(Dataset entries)
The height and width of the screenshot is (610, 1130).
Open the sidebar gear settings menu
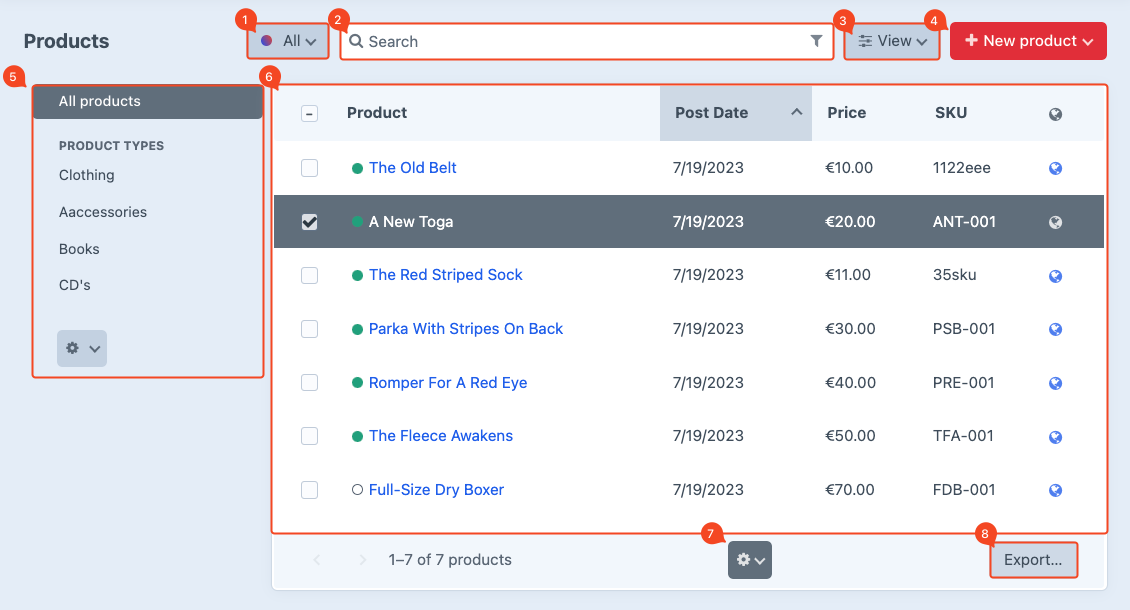(82, 348)
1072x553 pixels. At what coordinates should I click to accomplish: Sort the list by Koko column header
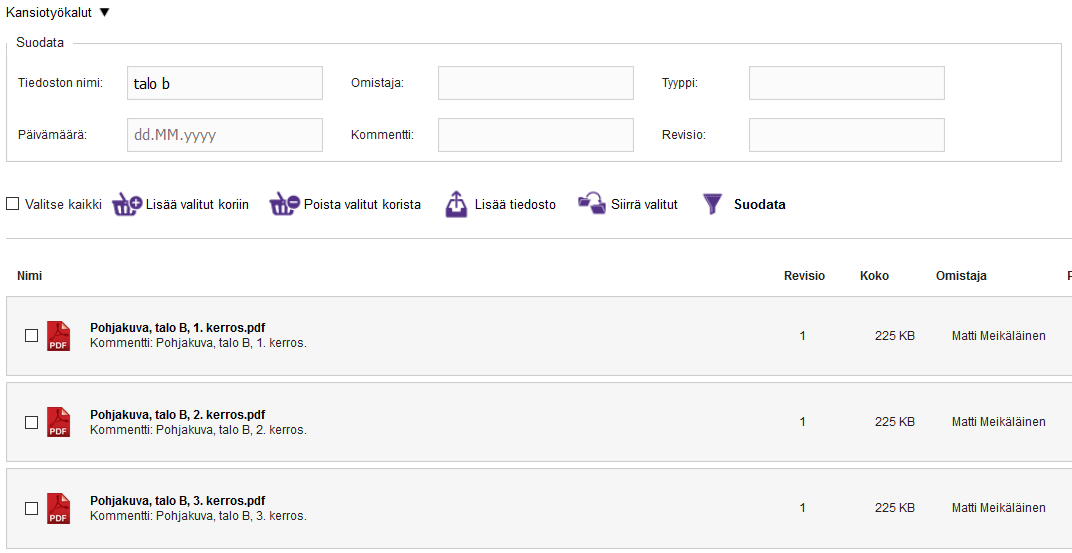click(874, 276)
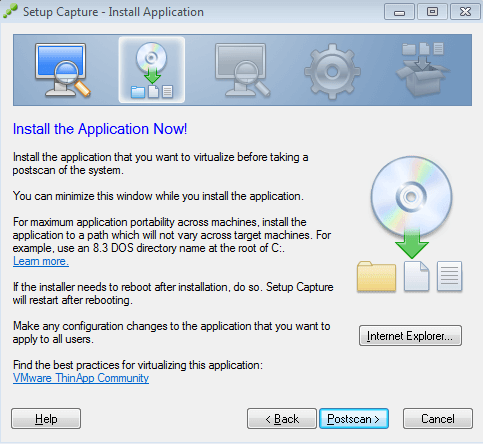
Task: Go to previous step with Back button
Action: (x=282, y=418)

Aim of the exercise: Omit the pictures and write out the lines above from the one with "1072x553 pixels. At" through the last, unchanged.

Written solution:
1072x553 pixels. At what coordinates should I click to accomplish: Sort the list by Koko column header
click(874, 276)
Task: Go to previous step with Back button
Action: (x=282, y=418)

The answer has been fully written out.